InsureTech through the Eyes of a Venture Capitalist

Dave Miles, Managing Partner, ManchesterStory Group

Dave Miles, Managing Partner, ManchesterStory Group

Why InsureTech?

Because all of the cool industries had already been taken. Just kidding. Insurance is fascinating–behaviorally, financially, policy-wise. As human beings, it’s natural to believe bad things will never happen to us. That people have, through the mechanism of insurance, pooled money together to spread the cost of loss is really amazing. When the complexity of what happens to the money between the time it is collected and paid out, and the industry’s complex regulatory framework, are considered, things get very interesting.

"Our financial success depends on our ability to foresee how the companies we underwrite will impact the larger insurance ecosystem"

ManchesterStory also invests in FinTech, and what we call Connected Health; segments which have significant adjacencies with insurance. What really makes InsureTech attractive, however, is that it sits inside the much more massive insurance industry—$4.5 trillion in global annual premiums–that is controlled overwhelmingly by long-term incumbents. Venture capitalists (VCs) dream about the kind of opportunity which exists here.

InsureTech investing is booming. Do you worry about a bubble?

There are constantly things to worry about, but for now, a bubble is not one of them. In our view, the classic definition of a market bubble—a broad surge in market asset prices unwarranted by the fundamentals—is not a very useful concept. We don’t invest in markets. We invest in discrete teams of entrepreneurs who we determine can fix a significant problem, or pain point, for which customers will pay. We employ a highly-disciplined investment process that keeps us much more focused on opportunity size, team capabilities, and product strength rather than on the overhyped companies in the space. Like the venture capital (VC) industry as a whole, ManchesterStory only invests in a fraction of the potentials. If we stick to our knitting when money is piling in and asset prices become inflated, our process should lead us to be a bit more selective.

It seems most InsureTech start-ups are focused on selling product or services to insurance industry incumbents rather than replacing them.
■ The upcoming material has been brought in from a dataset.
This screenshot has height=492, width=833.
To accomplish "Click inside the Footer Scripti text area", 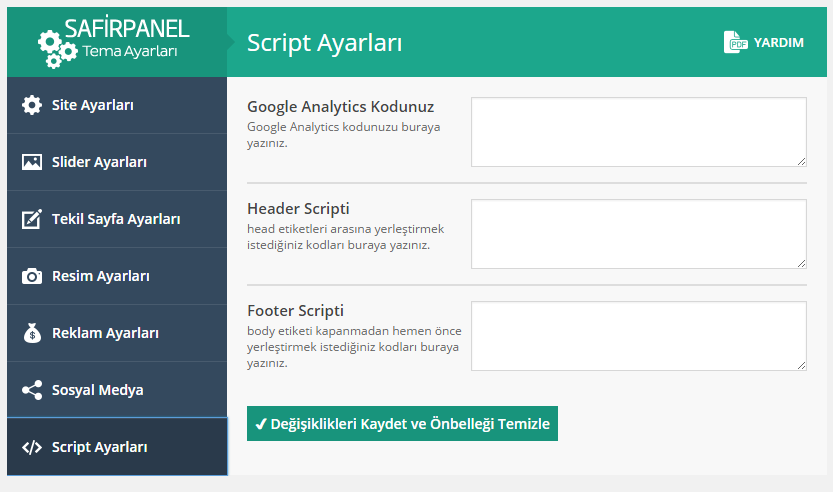I will tap(638, 336).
Is the industry really being transformed or just changing at the margin?

This is an important question because the return hurdles of our limited partners—many of which are in the insurance industry—are quite high. Our financial success depends on our ability to foresee how the companies we underwrite will impact the larger insurance ecosystem. You are correct that, with very few exceptions, InsureTech startups thus far have attacked specific industry pain points that can be addressed with digital technology in a very capital-light way. And, most of them rely on traditional insurance companies—with greater scalability, large balance sheets, and significant appetite—to buy their products, either through direct payments or by sharing a portion of the premium income.

After Zenefit’s stumble, it became quite popular for skeptics to say insurers will remain insulated from disruptive innovation due to the significant capital needed and regulatory demands inherent to the business. Additionally, naysayers tend to assume that innovations targeted to benefit industry incumbents are by definition small or marginal. In our view, both of these assertions are just plain wrong. Insurance companies are but part of the insurance value chain. Every InsureTech startup that takes one piece of that chain and executes faster, smarter, or cheaper, is disrupting someone’s current business. Consider, for example, Groundspeed Analytics (in which we are invested). Groundspeed uses machine learning and artificial intelligence (AI) to help commercial property and casualty (P&C) insurance companies and brokerages gain insight from the information locked in loss runs, policy forms, and exposure documents. Their initial focus is arguably quite narrow, but the company addresses $7 billion in annual industry spend.

The bigger miss though, is the critics’ failure to understand how disruptive innovation works. Some terrific research by the Christensen Institute shows that disruptive innovations build over time as technology enables new entrants to provide goods and services that are less expensive and more accessible, and eventually replace or disrupt well-established competitors.

The personal computer (PC) didn’t replace minicomputers overnight. In fact, PCs were clearly inferior from a pure computing standpoint, but still managed to give access to individuals and small businesses that had never used computers before. We see a number of InsureTech startups that have a real shot to trigger growth for the insurance industry. Along the way, disruptions will build, even among traditional insurers.

What are you seeing that is interesting?

The list is long, but one theme we find very interesting involves business models leveraging digital technology, AI, and Big Data to enable consumers to buy insurance in completely different ways. A simple example is bundling insurance into the purchase (or more likely lease) price of a car, but the same principle applies to far more complex insurance needs. Other promising areas include enhancing the user experience, gaining greater insight into specific customer risks or needs, and moving from insuring against loss to preventing losses outright.

Any final thoughts?

While we invest across the U.S., we are proud to live and work in one of the nation’s great insurance centers and home to the Global Insurance Accelerator, Des Moines, Iowa. If your travels bring you to Iowa we would be pleased share our thoughts on InsureTech in person.